Das erste liegt gleich hinter Rapid City: die Ellsworth Air Force Base. Hier gibt es ein "Air and Space Museum" und wer schon meine letzte Reise aufmerksam verfolgt hat, der weiß, dass alles was fliegt eine besondere Anziehungskraft auf mich ausübt. Also bei Exit 67 runter von der Intersate 90 und den Wegweisern Richtung AFB folgen, was einem etwas komisch vorkommt, wenn man so als Tourist in Richtung einer "wichtigen Einrichtung der nationalen Sicherheit" fährt und dann auch noch auf die Main Gate Road abzubiegen hat. Aber kurz vor dem eigentlichen Gate mit dem Wachschutz (mittlerweile eine private Firma) knickt die Straße ab auf das öffentliche Gelände des Museums und da stehen auch schon die ganzen alten Kisten aus vergangenen Tagen herum: halblinks die B-52, daneben eine "Looking Glass"-Maschine, rechts lauter "altes Zeugs", nur in der Mitte, vor dem Museum thront ein wirklich schönes Teil, die B1 "Lancer". Wie es bei Museen so ist, sind alle Ausstellungsstücke ziemlich tot, d.h. es bewegt sich nichts, ausser die Räder der B1, die man drehen kann, weil die Maschine aufgebockt ist. Deshalb bin ich gleich ins Visitor Center rein und habe nach der Bus Tour über die Basis gefragt. Sowas soll es nämlich hier geben. Die Tour startet in 5 Minuten. Fotografieren erlaubt, ausser am Main Gate. Vorher muss jeder Interessent noch Namen und Identifikation hinterlegen, bei mir als Tourist in Form der Reisepaß-Nummer. Ich denke, die lassen das, bevor der Bus durchs Tor fährt, durch die Computer der Homeland Security rattern. Der Bus fährt dann tatsächlich über die Basis, allerdings entlang der Wohn- und Lebensbereiche der AirForce-Familien. Man sieht die Wohnhäuser, Schwimmhalle, Clubs, ein Hotel für Gäste, den unausweichlichen 9-Loch-Golfplatz und so weiter. An die wirklich interessanten Dinge kommt die Tour nicht heran: die Flugzeuge, die Startbahn usw usw. Dafür gibt es einen Abstecher in den Übungs-Silo eine Minuteman-Atomrakete. Wir erinnern uns an die schlechte alte Zeit: die Blöcke standen sich unvereinbar mit ihren Atomwaffenarsenalen gegenüber. Hier, in diesem Silo, wurde die Wartung der Raketen trainiert. Man kann in den Silo klettern und die Rakete sehen. Mehr aber hier nicht. Die ganze Tour war etwas mager und lohnte die 7 Dollar Eintritt nicht, die ich aus irgendeinem Grund gar nicht bezahlt habe...
Nach der Ellsworth AFB ging es weiter zu einem "echten" Sight. Ich hatte davon schon im Internet beim Recherchieren gelesen, aber nicht gedacht, dass ich es zeitlich schaffen könnte. Wie oben schon erwähnt war die Ellsworth AFB ein wichtiger Stützpunkt im Cold War. Hier waren die B-52 und B-1-Flugzeuge stationiert und von aus wurden auch die Atomraketen kontrolliert. An der Interstate gibt es heute ein Launch Control Center, das nach Ende des Kalten Krieges stillgelegt wurde und heute für Interessenten zugänglich ist.

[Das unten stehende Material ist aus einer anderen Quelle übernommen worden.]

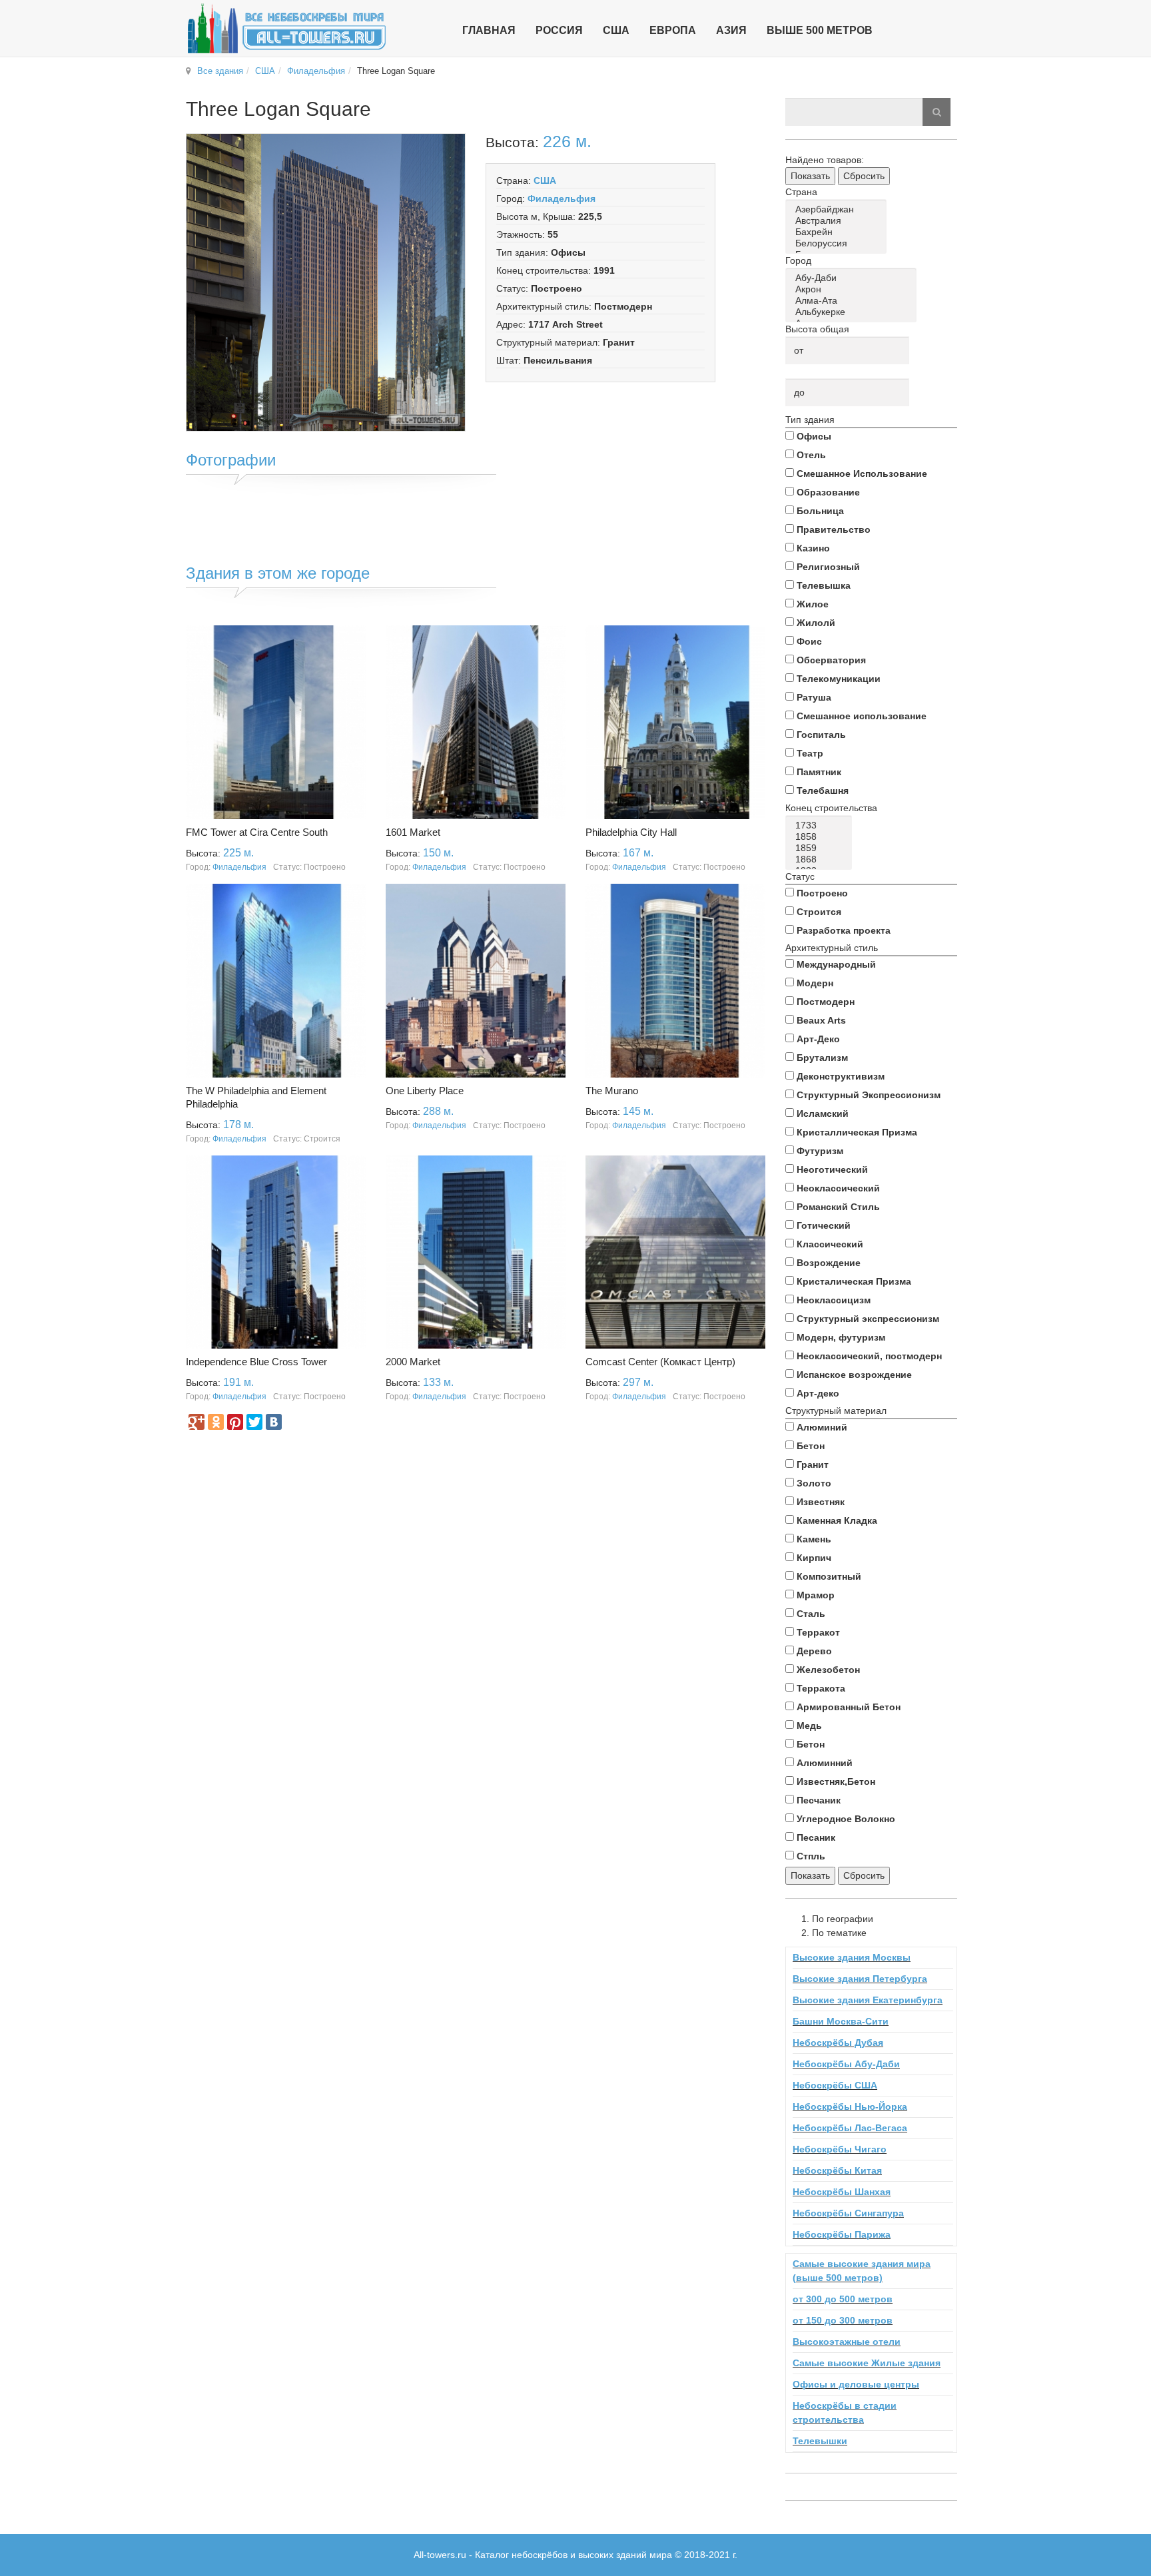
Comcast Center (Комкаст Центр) (660, 1361)
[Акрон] (853, 289)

Im Bunker des Launch Control Center Delta-01

Von hier aus also wurden die Raketen überwacht und hier wäre im sogenannten Ernstfall auch der "rote Knopf" gedrückt worden. Heute kann man sich in die Kontrollzentrale tief unter der Erde hinabfahren lassen und erfährt dort einiges von dem, was hier getan wurde und was der ganze eigentliche Sinn der Sache war: es ging nämlich gar nicht hauptsächlich darum, den Tod innerhalb von 30 Minuten zu jedem beliebigen Punkt des Ostblocks zu bringen (übrigens tat dieser das gleiche, bloß in die andere Richtung). Vielmehr ging es darum, zu jeder Zeit und ständig, über 40 Jahre lang, dem Gegner zu versichern: wenn ihr uns angreift und zerstört, werdet ihr zerstört. Diesen ganzen Wahnsinn in eine Formel zusammengefaßt: "mutual assured destruction" (MAD) wechselseitige zugesicherte Zerstörung - oder das "Gleichgewicht des Schreckens" oder "nukleare Abschreckung". Alles Begriffe, die noch der ein oder andere im Ohr haben wird, die aber heute glücklicherweise keine so große Rolle mehr spielen (sie wurden von anderen Begriffen abgelöst...). Für mich war es höchst interessant, einmal an einen Ort zu kommen, wo dieser Irrsinn wirklich stattgefunden hat, mal den "roten Knopf" zu fotografieren und mal so eine Rakete sehen, denn ich denke, viele viele Leute reden über viele Dinge ohne sich um eine Kenntnis der wirklichen Hintergründe zu bemühen - abseits aller Propaganda.
Nach diesem Besuch geht es nur ein ganz kleines Stück weiter in den Badlands National Park. Hier ist wieder ein Teil dieser wunderbar vielfältigen nordamerikanischen Natur zu bestaunen. Millionen von Jahren formten ein Gebiet, dass heute so erstaunliche, aber sich immer weiter verändernde Bergwelten zeigt.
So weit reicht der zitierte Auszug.